EXCERPTED DATA
((
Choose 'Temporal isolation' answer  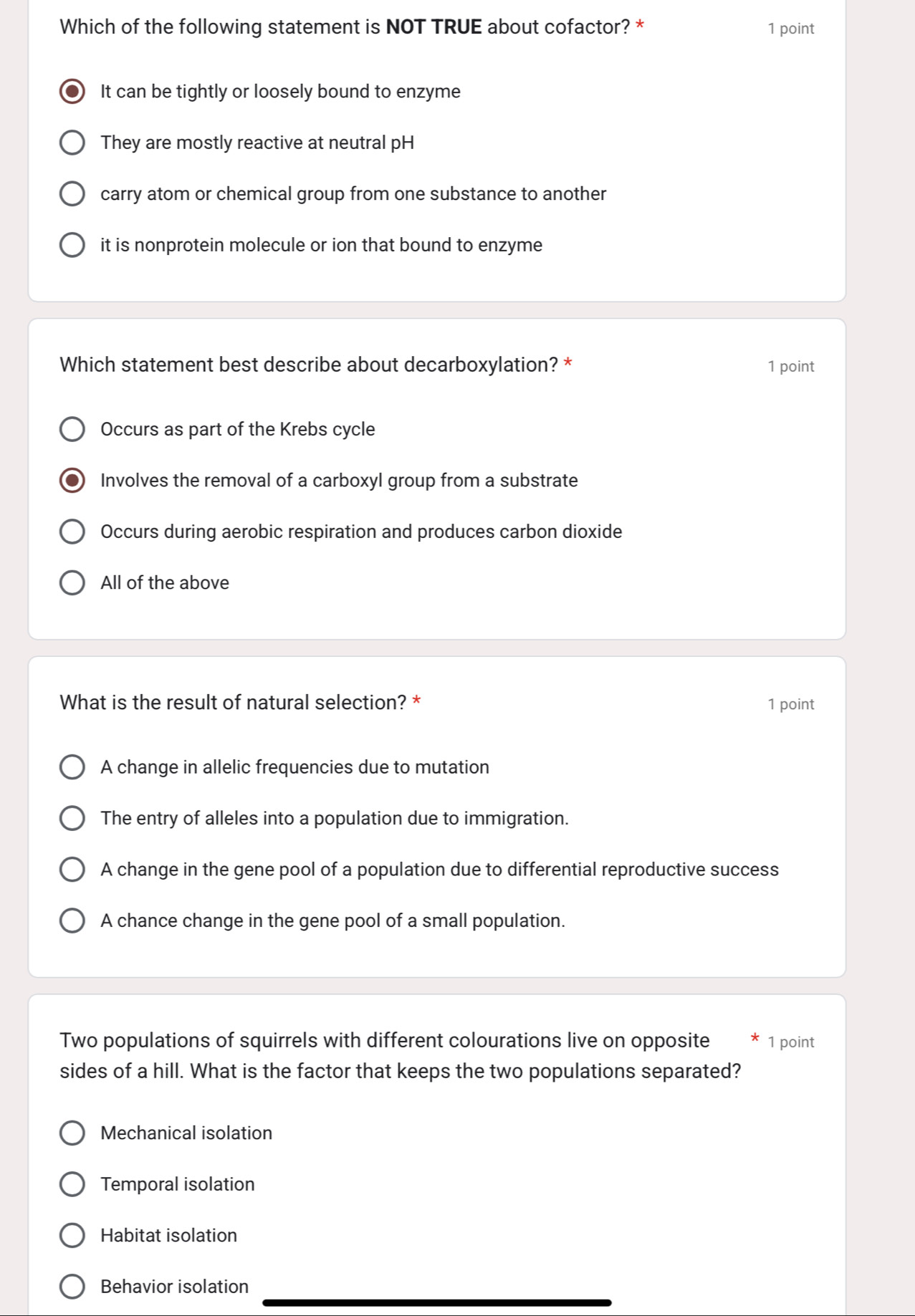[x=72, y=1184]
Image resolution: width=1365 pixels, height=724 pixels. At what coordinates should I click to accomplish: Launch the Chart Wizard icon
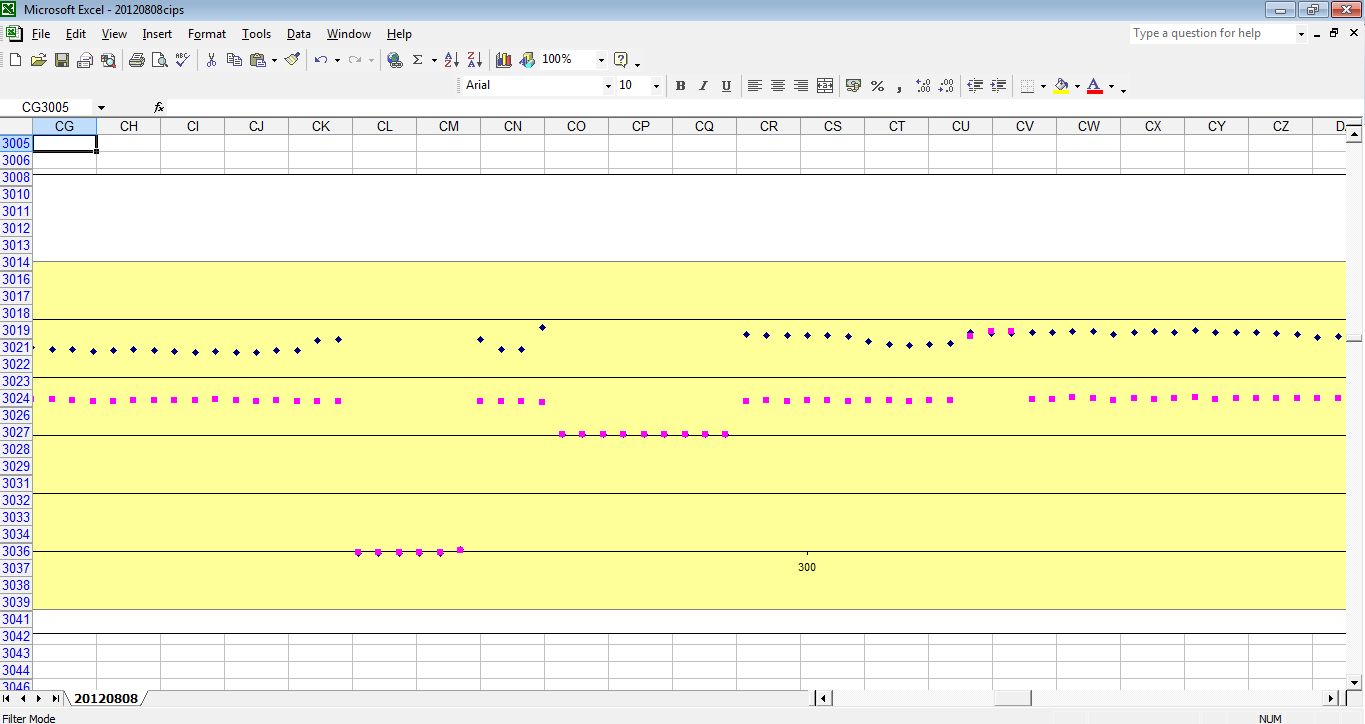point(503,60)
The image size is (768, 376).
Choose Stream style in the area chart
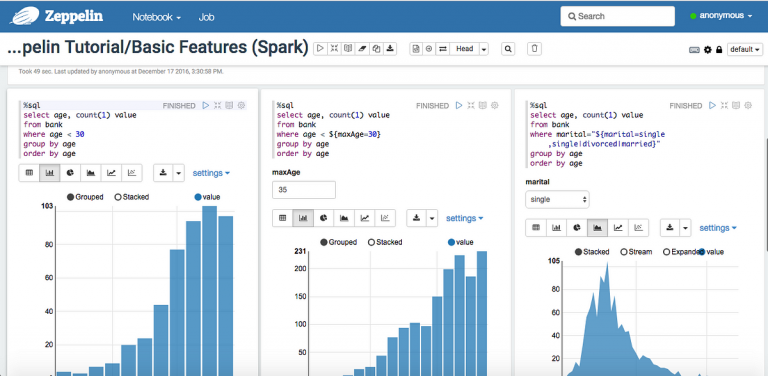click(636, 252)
))
WRITTEN EXERCISE
Rewrite the entries from the line containing "Image resolution: width=1365" through the end of the entries, replacing "area chart" with "line chart" and leaving everything else unchanged. Leave the pictures out of your answer.

THE RESULT
Image resolution: width=1365 pixels, height=724 pixels. At what coordinates should I click to accomplish: Launch the Chart Wizard icon
point(503,60)
The image size is (768, 376).
Choose Stream style in the line chart
click(636, 252)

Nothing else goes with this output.